Creates a new Zstandard compressor with the specified compression level and optional dictionary.

§Parameters
  • level - Compression level from 1 to 22:

    • 1: Fastest compression (~450 MB/s), lower ratio
    • 3: Default, balanced speed/ratio (~350 MB/s)
    • 9: High compression (~85 MB/s), good ratio
    • 19-22: Maximum compression (~10-30 MB/s), best ratio
  • dict - Optional pre-trained dictionary bytes:

    • None: Use raw zstd compression
    • Some(dict_bytes): Use dictionary-enhanced compression
§Dictionary Handling

When a dictionary is provided, this function:

  1. Copies the dictionary bytes internally via EncoderDictionary::copy
  2. Parses the bytes into native zstd encoder/decoder dictionaries
  3. Manages the dictionary lifetime automatically (no leaks)
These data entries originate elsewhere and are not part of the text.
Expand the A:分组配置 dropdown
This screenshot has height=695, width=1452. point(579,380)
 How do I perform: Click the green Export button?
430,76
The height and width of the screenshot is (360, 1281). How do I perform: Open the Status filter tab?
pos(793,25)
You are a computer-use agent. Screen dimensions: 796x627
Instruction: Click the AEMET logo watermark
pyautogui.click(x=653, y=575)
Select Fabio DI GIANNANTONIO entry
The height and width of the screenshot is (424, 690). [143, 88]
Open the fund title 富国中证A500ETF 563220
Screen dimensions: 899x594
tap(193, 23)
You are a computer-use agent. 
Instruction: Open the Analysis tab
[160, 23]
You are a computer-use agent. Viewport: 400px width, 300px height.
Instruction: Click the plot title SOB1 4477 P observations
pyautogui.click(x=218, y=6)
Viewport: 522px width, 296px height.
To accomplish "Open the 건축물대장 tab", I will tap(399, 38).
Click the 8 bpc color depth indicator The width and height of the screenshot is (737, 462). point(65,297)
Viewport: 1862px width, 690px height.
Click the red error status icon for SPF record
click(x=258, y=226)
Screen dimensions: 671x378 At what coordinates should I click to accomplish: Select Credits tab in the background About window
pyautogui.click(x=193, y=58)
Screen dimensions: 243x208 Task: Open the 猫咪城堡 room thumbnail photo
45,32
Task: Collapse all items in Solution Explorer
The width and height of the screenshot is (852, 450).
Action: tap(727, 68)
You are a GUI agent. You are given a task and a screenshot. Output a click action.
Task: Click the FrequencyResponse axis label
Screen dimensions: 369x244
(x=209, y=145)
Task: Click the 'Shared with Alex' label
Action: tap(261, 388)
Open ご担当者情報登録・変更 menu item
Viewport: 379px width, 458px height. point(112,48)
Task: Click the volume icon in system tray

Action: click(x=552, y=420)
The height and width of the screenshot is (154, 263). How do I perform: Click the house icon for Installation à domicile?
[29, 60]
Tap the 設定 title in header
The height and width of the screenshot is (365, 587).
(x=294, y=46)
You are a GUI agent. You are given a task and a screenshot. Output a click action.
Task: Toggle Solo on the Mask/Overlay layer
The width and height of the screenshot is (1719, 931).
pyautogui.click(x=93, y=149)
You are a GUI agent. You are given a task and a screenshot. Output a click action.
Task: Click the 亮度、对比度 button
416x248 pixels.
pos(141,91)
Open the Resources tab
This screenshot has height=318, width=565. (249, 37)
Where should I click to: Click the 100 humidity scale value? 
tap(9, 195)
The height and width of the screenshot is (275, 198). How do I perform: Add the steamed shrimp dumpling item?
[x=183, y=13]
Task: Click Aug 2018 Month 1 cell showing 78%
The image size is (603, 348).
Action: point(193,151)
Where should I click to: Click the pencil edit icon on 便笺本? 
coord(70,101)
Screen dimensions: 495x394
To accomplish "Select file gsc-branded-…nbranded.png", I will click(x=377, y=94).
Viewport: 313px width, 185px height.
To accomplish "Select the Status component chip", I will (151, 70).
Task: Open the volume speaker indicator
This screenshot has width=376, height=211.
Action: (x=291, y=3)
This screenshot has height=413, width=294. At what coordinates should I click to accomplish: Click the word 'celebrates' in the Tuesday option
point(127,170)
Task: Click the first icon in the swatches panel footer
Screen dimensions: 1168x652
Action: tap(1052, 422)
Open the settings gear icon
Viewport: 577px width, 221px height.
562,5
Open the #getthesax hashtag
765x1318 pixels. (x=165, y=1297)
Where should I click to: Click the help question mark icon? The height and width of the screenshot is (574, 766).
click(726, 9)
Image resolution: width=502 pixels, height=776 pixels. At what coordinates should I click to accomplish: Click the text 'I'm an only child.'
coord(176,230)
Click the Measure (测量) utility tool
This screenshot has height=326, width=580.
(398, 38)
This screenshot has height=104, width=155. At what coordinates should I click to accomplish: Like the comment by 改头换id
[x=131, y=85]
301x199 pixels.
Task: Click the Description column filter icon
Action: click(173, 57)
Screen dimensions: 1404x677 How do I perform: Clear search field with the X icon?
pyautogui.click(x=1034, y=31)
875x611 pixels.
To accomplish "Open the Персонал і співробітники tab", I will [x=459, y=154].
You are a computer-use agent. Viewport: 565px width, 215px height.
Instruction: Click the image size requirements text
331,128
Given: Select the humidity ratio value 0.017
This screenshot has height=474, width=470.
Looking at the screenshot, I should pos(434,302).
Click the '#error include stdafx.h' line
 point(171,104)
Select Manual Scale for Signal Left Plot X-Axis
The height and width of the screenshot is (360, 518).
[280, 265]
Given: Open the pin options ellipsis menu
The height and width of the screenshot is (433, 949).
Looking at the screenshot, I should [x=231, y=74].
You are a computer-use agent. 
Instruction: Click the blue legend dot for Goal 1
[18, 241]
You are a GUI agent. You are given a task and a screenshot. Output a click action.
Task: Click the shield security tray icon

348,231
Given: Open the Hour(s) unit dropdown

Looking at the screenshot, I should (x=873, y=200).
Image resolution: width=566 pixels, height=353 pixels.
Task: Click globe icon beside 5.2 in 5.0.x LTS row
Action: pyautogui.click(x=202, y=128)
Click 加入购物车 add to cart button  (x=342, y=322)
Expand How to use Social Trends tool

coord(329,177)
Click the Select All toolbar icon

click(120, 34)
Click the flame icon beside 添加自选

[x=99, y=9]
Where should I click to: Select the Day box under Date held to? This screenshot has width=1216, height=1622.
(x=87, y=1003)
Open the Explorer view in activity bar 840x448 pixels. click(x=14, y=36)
The dictionary memory (~110 KB for typical dictionaries) is properly managed and freed when the compressor is dropped. This provides:

  • Proper memory management without leaks
  • Dictionary reuse across millions of blocks
  • Memory safety with automatic cleanup
§Memory Usage

Approximate memory overhead per compressor instance:

  • No dictionary: ~10 KB (minimal bookkeeping)
  • With 110 KB dictionary: ~450 KB (leaked bytes + encoder/decoder structures)
§Examples
use hexz_core::algo::compression::zstd::ZstdCompressor;

// Fast compression, no dictionary
let fast = ZstdCompressor::new(1, None);

// Balanced compression with dictionary
let dict = vec![0u8; 1024]; // Placeholder dictionary
let balanced = ZstdCompressor::new(3, Some(dict));

// Maximum compression for archival
let max = ZstdCompressor::new(22, None);
§Performance Notes

Creating a compressor is relatively expensive (~1 ms with dictionary due to parsing). Reuse compressor instances rather than creating them per-operation.

Source

pub fn train(samples: &[Vec<u8>], max_size: usize) -> Result<Vec<u8>>

Trains a Zstandard dictionary from representative sample blocks.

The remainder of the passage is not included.